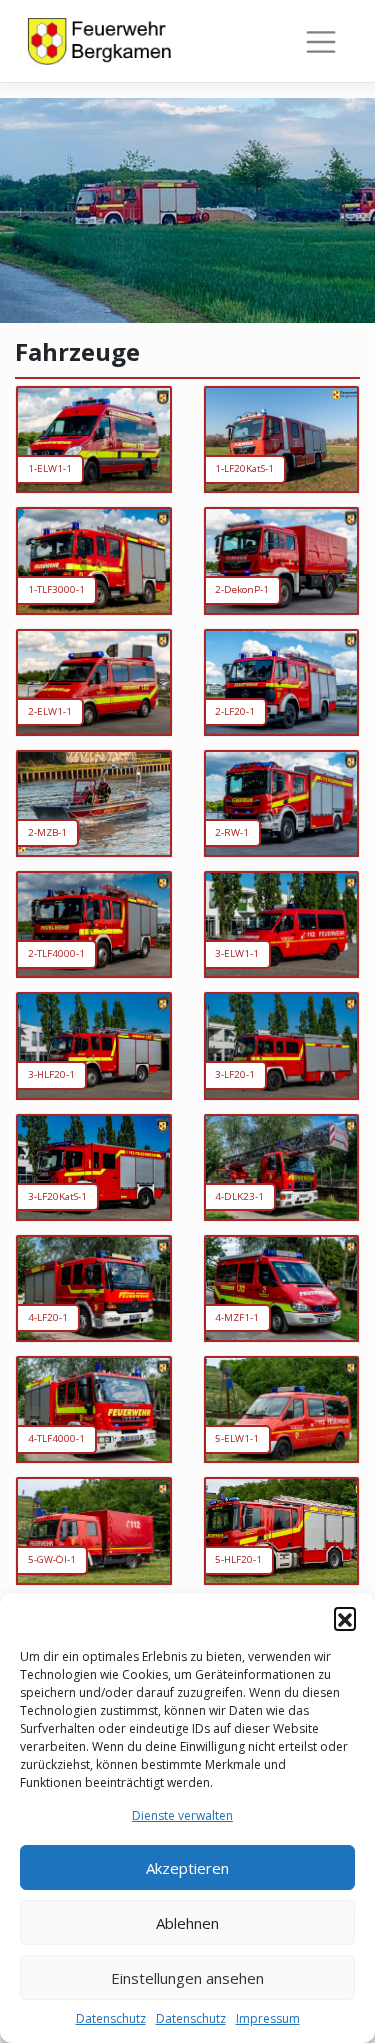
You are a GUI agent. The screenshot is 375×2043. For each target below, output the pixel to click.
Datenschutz (111, 2018)
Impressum (268, 2018)
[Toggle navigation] (321, 42)
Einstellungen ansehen (187, 1978)
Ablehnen (187, 1923)
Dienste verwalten (182, 1815)
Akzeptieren (187, 1868)
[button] (345, 1618)
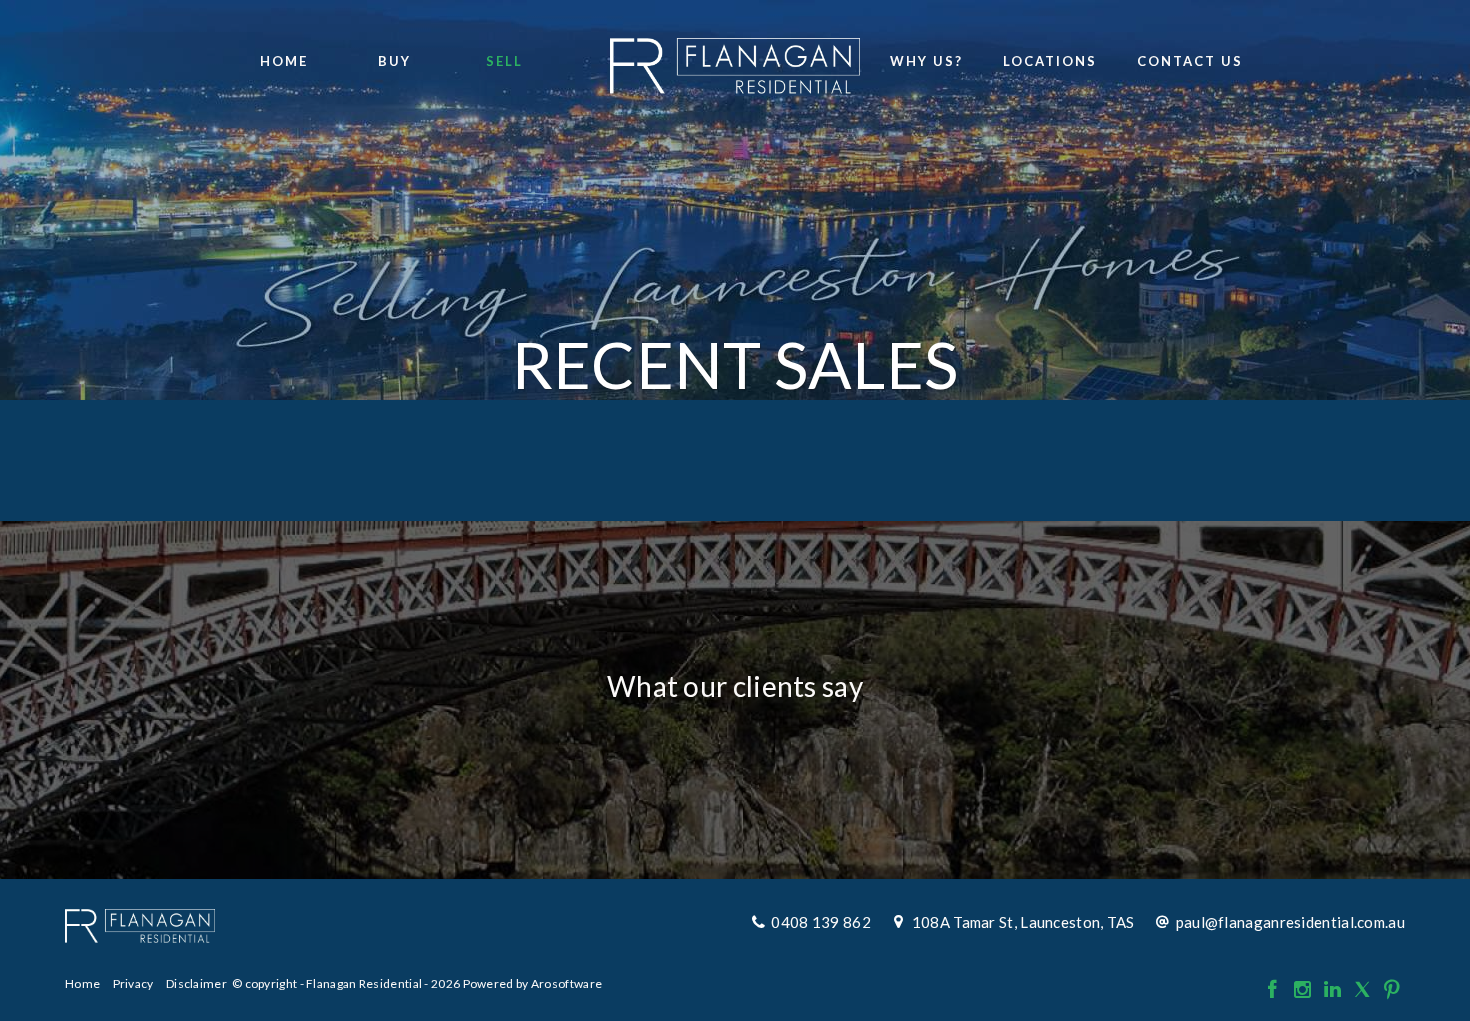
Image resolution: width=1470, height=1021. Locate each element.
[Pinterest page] (1392, 990)
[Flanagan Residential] (735, 60)
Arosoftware (566, 983)
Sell (504, 61)
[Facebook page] (1274, 990)
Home (284, 61)
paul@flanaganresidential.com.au (1290, 922)
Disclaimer (196, 983)
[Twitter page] (1364, 990)
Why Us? (926, 61)
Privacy (133, 983)
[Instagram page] (1304, 990)
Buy (394, 61)
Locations (1050, 61)
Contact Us (1190, 61)
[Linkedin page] (1334, 990)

········

> **YOUR GOAL**:
Once the pictures are set aside, repeat the data above exactly as written.

> **RESPONSE TO THIS EXERCISE**:
You are a GUI agent. The screenshot is 375×2043. For each target below, output the pixel to click.
Datenschutz (111, 2018)
Impressum (268, 2018)
[Toggle navigation] (321, 42)
Einstellungen ansehen (187, 1978)
Ablehnen (187, 1923)
Dienste verwalten (182, 1815)
Akzeptieren (187, 1868)
[button] (345, 1618)
Image resolution: width=1470, height=1021. Locate each element.
[Pinterest page] (1392, 990)
[Flanagan Residential] (735, 60)
Arosoftware (566, 983)
Sell (504, 61)
[Facebook page] (1274, 990)
Home (284, 61)
paul@flanaganresidential.com.au (1290, 922)
Disclaimer (196, 983)
[Twitter page] (1364, 990)
Why Us? (926, 61)
Privacy (133, 983)
[Instagram page] (1304, 990)
Buy (394, 61)
Locations (1050, 61)
Contact Us (1190, 61)
[Linkedin page] (1334, 990)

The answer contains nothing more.